Within your housing allowance of 150,000 AED you could rent a 3 bedroom apartment in Al Muneera (Al Raha Beach) or Amaya Towers (Al Reem Island). Or a 1 bedroom apartment in Etihad Towers (Abu Dhabi island, near Corniche), or a 2 bedroom at Marina Heights (Al Reem Island).


----------



## Innocent

Thanks a lot...

I would really like to live near the Corniche area of Abu Dhabi....... I looked at Etihad Tower in Youtube and sounds very fascinating..... but any reasonable building near Corniche is fine for me....

Do I really need to see agents and pay him??? or is there anyway to directly talk to the building/ apartment Owner??


----------



## AlexDhabi

Nation Tower between the Hilton and Spinneys (on the Corniche) is another huge new building and a better location than Etihad Towers. Latest estimated release date is January 2013.


----------



## Roadworrier

Try Shining Tower in Khalidiya....some beautiful views...and brand new.

I would have gone there if my wife hadn't insisted on living in Dubai (we are in the Dubai Marina in a nice place, so no regrets, but the long commute can be a pain).


----------



## Innocent

Thanks Alex, would it be possible to book one apartment there by mid Oct? This building looks great to me and I would really like to live there.

I guess i can have 2 BR within 150 K. Sounds a great deal to me....

Any further information would highly be appreciated.....

Cheers,


----------



## AlexDhabi

Shining Tower is available from Khidmah and I got an SMS from them yesterday. They are advertising 2 br starting at 120k and 3 br starting at 180k. Great location - walking distance of Corniche, public beach, Khalidiya Mall and Sheraton Khalidiya (3rd Avenue pub) as well as many restaurants and shops.
Shining Tower - Abu Dhabi


----------



## Bounty Hunter

Just looked at a place in Khalifa A. Two bedroom with your own private swimming pool. This might be what you are looking for!


----------



## Innocent

Dear Bounty,

I presume its a villa? That would be perfect option for me. I am arriving Abu Dhabi by 1st of November. 
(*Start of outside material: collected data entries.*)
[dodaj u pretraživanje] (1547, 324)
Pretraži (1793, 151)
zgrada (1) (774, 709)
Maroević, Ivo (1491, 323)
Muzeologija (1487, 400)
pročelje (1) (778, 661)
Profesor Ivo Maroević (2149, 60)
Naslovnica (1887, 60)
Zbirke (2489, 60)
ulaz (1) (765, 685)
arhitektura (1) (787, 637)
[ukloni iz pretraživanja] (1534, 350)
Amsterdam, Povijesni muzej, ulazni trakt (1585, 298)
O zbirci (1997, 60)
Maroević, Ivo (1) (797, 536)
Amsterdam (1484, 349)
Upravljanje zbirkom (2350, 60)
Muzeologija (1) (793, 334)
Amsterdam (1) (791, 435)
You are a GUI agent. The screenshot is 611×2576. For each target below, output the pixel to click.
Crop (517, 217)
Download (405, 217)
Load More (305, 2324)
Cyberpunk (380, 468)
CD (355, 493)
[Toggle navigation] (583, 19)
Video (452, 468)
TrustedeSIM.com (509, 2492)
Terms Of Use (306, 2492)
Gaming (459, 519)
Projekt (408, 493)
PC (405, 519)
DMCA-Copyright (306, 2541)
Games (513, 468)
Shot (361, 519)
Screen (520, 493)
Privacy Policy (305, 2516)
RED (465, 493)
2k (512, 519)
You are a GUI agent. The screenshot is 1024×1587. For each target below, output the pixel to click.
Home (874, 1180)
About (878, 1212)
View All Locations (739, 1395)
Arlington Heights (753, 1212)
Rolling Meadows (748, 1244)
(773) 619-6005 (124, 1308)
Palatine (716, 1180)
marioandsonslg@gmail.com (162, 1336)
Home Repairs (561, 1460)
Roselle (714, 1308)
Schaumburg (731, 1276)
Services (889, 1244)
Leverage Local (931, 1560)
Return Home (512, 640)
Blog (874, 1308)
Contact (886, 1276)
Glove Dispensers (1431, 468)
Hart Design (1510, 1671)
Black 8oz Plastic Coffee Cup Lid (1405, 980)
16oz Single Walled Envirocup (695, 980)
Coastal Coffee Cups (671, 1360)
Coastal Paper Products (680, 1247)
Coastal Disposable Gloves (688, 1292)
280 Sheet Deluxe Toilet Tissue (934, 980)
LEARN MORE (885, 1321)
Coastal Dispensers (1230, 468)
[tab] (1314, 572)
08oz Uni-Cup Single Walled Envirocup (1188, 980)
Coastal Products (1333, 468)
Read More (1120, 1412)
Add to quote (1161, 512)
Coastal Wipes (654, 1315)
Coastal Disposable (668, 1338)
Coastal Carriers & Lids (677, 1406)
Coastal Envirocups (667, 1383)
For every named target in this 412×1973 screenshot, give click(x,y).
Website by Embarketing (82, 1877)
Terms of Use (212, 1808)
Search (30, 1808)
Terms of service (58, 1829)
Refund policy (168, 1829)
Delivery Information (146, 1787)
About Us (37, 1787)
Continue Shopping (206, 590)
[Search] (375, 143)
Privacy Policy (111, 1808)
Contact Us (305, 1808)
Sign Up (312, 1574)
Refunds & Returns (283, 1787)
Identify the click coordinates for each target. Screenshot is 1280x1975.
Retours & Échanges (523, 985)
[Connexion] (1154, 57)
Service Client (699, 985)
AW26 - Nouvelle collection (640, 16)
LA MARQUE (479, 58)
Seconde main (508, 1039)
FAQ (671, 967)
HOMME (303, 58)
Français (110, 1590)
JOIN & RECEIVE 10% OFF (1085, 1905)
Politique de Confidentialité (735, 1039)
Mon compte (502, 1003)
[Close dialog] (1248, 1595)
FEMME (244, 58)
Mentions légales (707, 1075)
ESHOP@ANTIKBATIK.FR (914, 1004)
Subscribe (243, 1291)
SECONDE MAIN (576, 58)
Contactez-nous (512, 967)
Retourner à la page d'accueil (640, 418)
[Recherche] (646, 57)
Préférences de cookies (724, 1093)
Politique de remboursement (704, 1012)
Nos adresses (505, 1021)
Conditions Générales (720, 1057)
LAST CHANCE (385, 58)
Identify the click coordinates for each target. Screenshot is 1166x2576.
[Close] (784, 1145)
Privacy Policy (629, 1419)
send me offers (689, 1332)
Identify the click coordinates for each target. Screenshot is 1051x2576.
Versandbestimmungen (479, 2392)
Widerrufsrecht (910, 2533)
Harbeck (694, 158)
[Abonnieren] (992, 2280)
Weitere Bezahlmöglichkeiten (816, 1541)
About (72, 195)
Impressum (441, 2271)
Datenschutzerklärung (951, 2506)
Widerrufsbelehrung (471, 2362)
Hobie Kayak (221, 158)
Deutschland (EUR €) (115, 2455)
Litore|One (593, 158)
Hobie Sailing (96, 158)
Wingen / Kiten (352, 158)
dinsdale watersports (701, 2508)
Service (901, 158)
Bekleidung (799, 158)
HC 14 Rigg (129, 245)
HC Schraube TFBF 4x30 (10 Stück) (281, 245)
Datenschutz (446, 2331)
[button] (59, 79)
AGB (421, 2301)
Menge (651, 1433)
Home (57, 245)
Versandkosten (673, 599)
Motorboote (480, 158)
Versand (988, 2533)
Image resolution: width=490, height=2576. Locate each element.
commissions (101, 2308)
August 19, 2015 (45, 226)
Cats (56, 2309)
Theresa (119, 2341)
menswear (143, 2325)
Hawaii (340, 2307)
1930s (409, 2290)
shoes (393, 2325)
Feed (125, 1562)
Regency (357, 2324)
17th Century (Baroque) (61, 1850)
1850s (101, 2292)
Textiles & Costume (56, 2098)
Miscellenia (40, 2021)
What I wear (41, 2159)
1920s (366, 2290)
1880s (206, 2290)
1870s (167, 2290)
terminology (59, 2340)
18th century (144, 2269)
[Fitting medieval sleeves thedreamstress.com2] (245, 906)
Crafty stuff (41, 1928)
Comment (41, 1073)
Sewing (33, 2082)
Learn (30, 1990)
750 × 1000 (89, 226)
How much is it? Any agency fee? 

Thanks,


----------



## JSam

Thanks for all responses. It was helpful..


----------



## JSam

You can check Al Sahel Tower on Corniche (same building of Al Hilal Bank). Nice one. I know friends who live there.


----------



## SIexpat

Is the rental agreement in Abudhabi is renewed every year with rental increment or the rent is fixed for three years?


----------



## AlexDhabi

In Abu Dhabi housing rental contracts are normally 12 months paid in full in advance. Rent increases are currently limited to 5% every year and most landlords take this to mean they have to increase the rent.


----------



## SIexpat

thank u for the prompt response. shall get back if I need more info..


----------



## Enzoo

if the company will give you 150k in full you can rent yourself a simple nice flat which costs far lesser than the 150k . believe me there are nice studio flats available in abu dhabi


----------



## busybee2

Innocent said:


> Thanks a lot...
> 
> I would really like to live near the Corniche area of Abu Dhabi....... I looked at Etihad Tower in Youtube and sounds very fascinating..... but any reasonable building near Corniche is fine for me....
> 
> Do I really need to see agents and pay him??? or is there anyway to directly talk to the building/ apartment Owner??


yes most places you have to use an agent and pay 5% very unlikely you can go direct to owner, thats the rules and you cant change them.


----------